Au printemps 1855, Mère Marie Thérèse part pour Rome défendre les intérêts de la Congrégation. Le 19 Avril, elle est reçue en audience privée par le Pape Pie IX qui l'exhorte à donner à son Institut un esprit de zèle pour la conversion des pécheurs.

 

Le 8 novembre 1855, elle est gravement brûlée dans l'incendie de la chapelle. La sœur sacristine avait laissé un candélabre allumé près d'une tenture qui ornait la chapelle. Tout s'était embrasé en un instant. Mère Marie-Thérèse tirera de cette souffrance une vraie expérience spirituelle et elle en fêtera l'anniversaire chaque année jusqu'à sa mort. "Qu'est-ce qu'une gloire matérielle, soyez saintes mes filles. Soyez saintes."  Le vrai sanctuaire, c'est notre cœur.

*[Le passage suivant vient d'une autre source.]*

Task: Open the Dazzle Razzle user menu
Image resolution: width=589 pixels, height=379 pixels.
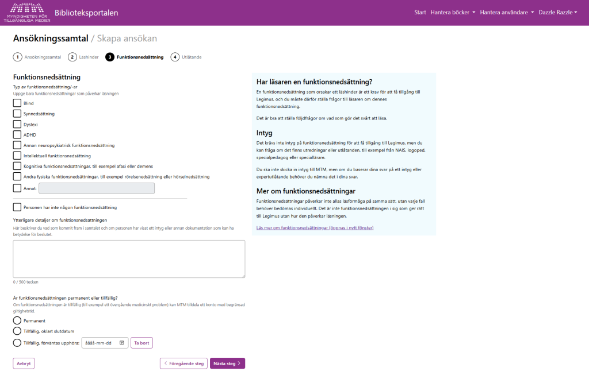Action: pos(557,12)
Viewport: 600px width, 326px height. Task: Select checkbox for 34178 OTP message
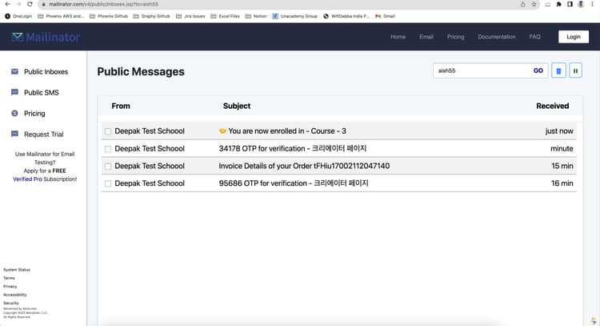point(108,149)
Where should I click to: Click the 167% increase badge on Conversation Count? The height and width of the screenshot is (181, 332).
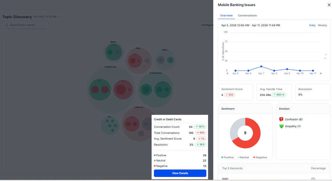click(x=200, y=127)
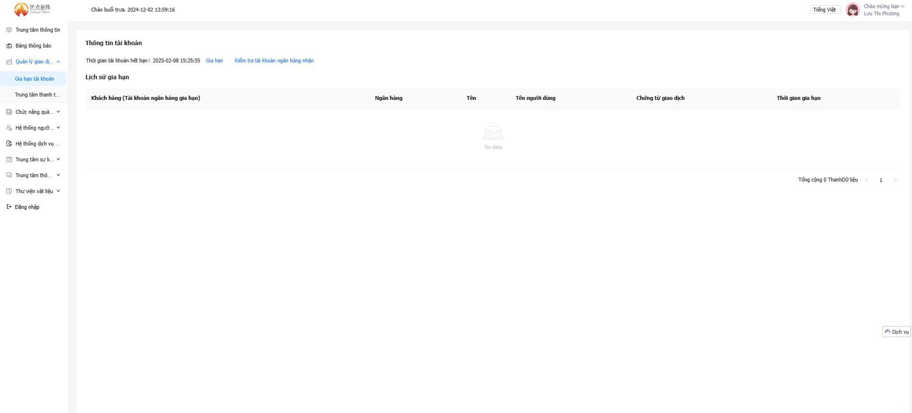Image resolution: width=912 pixels, height=413 pixels.
Task: Select Gia hạn tài khoản menu item
Action: pyautogui.click(x=35, y=79)
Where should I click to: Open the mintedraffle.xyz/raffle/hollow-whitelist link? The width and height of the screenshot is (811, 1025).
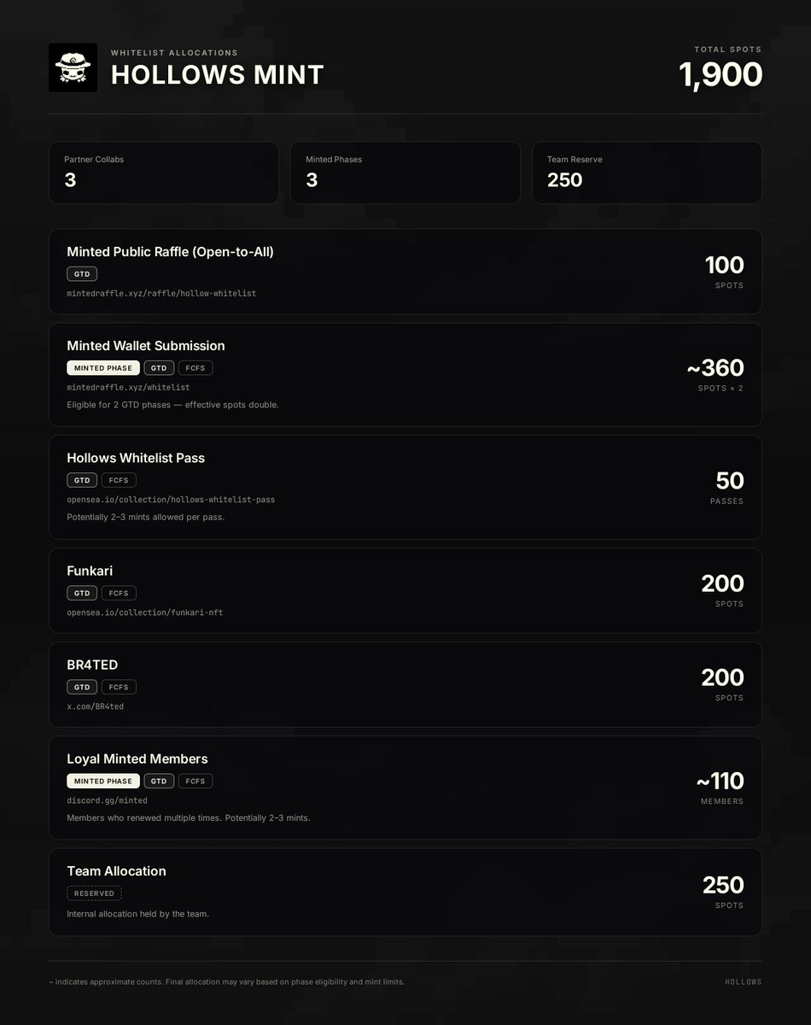(161, 293)
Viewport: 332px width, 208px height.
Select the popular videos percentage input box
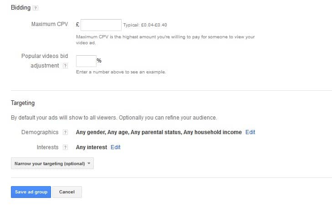(x=86, y=61)
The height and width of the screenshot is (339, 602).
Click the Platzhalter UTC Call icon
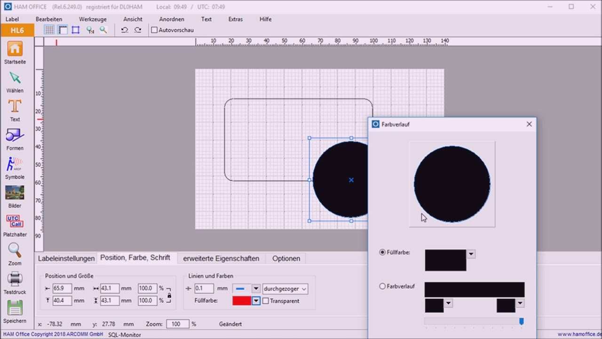[15, 221]
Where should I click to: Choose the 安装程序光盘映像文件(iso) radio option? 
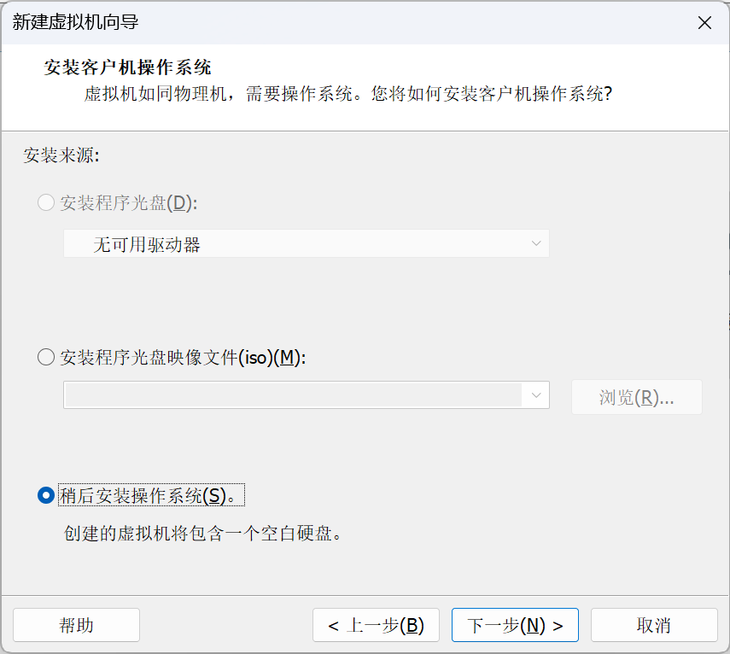coord(46,358)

En 1861, elle achète un terrain rue d'Ulm et supervise les travaux du nouveau monastère.


En Juillet 1863, la santé de Mère Marie Thérèse décline et elle reçoit le Sacrement des malades. Fin Août elle se fait transporter au nouveau monastère où elle s'éteint doucement le 30 Août, disant faiblement : "Je vois… Je vois… Je vois…"



Mère Marie-Thérèse repose aujourd’hui dans une petite alcôve de la chapelle de la Maison Mère au 39, rue Gay Lussac, Paris Ve.